What the Twitter Profit Means for Social Advertising

A few days ago, social media’s most polarising platform announced they’ve turned a profit for the first time in the company’s history. Here’s what happened.

Profitability took an impressive turn

In the final quarter of 2017, Twitter turned a profit of $91 million, a significant improvement over the $167 million loss they made a year earlier. News of the change pushed its shares up 12% to $30.18, which is the highest its been in over two years.

The Twitter team are overjoyed by their efforts, with CEO Jack Dorsey stating, “We returned to revenue growth, achieved our goal of GAAP profitability, increased our shipping cadence, and reached five consecutive quarters of double digit DAU growth. I'm proud of the steady progress we made in 2017, and confident in our path ahead,"

But user numbers are still flat

Even though profitability is on the rise, user numbers have remained fairly stagnant over the past couple of quarters. Which understandably leaves investors feeling uneasy about the future popularity of the platform.

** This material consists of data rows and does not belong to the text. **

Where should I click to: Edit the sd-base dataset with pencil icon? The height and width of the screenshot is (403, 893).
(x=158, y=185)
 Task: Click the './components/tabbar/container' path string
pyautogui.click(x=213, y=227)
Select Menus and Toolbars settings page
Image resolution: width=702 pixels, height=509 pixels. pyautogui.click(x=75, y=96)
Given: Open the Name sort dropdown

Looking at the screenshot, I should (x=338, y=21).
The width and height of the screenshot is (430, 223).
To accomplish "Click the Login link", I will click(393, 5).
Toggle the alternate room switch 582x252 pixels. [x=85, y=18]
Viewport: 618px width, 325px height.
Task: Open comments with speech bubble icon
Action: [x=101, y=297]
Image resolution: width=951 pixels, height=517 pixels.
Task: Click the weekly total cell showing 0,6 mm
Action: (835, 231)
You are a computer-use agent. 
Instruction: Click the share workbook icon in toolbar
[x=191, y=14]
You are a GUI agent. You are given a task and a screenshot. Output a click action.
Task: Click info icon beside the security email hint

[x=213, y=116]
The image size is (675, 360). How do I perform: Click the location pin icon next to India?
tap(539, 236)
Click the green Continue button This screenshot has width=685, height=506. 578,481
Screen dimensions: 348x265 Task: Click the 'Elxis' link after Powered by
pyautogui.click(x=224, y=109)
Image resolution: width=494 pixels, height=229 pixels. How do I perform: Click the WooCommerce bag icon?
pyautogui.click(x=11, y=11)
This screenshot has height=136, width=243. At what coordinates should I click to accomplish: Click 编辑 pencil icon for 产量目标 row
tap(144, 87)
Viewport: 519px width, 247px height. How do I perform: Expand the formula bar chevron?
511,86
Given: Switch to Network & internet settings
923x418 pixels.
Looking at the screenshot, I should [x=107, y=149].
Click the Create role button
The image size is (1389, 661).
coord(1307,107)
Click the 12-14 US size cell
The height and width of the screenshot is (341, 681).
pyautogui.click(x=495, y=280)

However, Twitter was quick to point out that this past quarter was spent purging  both fake accounts bought by certain people to make them seem more influential, and the vicious cyber bullies who run rampant throughout the site. If that’s the case, perhaps user growth isn’t as bad as it first appears.

 

Social media platforms are evolving

Much like operation ‘delete fake accounts and hate-peddlers’, Twitter have also seen great success by altering their feed algorithm. Where posts previously appeared in chronological order from newest to oldest, they are now appearing in order or importance. This evolution has done wonders for engagement, evidenced by the number of people using the site daily increasing by 12% this quarter.

Rich Greenfield, a media and tech analyst at the research firm BTIG, commented on these numbers, saying, “If you show the right tweets to the right person at the right time, it creates user happiness,” Mr. Greenfield said. “That means more time spent on the site, which means more opportunities for advertising.”

Off the back of other social media giants like Facebook and Instagram making similar improvements – it seems like everyone wins. Users enjoy their experiences more deeply, advertisers are presented with further opportunities to be seen, and the platforms profit.

 

Where does that leave social media advertising?

On top of improvements to news feeds, the big social media platforms are putting in a concerted effort to make it easier for businesses to buy ads. They’re concentrating on more specific targeting, better return on investment, and easier sales execution.

Their primary focus remains strongly on user experience, so it’s inevitable that advertising costs will rise to compensate for fewer ad spots. But if the advertising updates continue to improve return on investment, a price hike will be easy to stomach.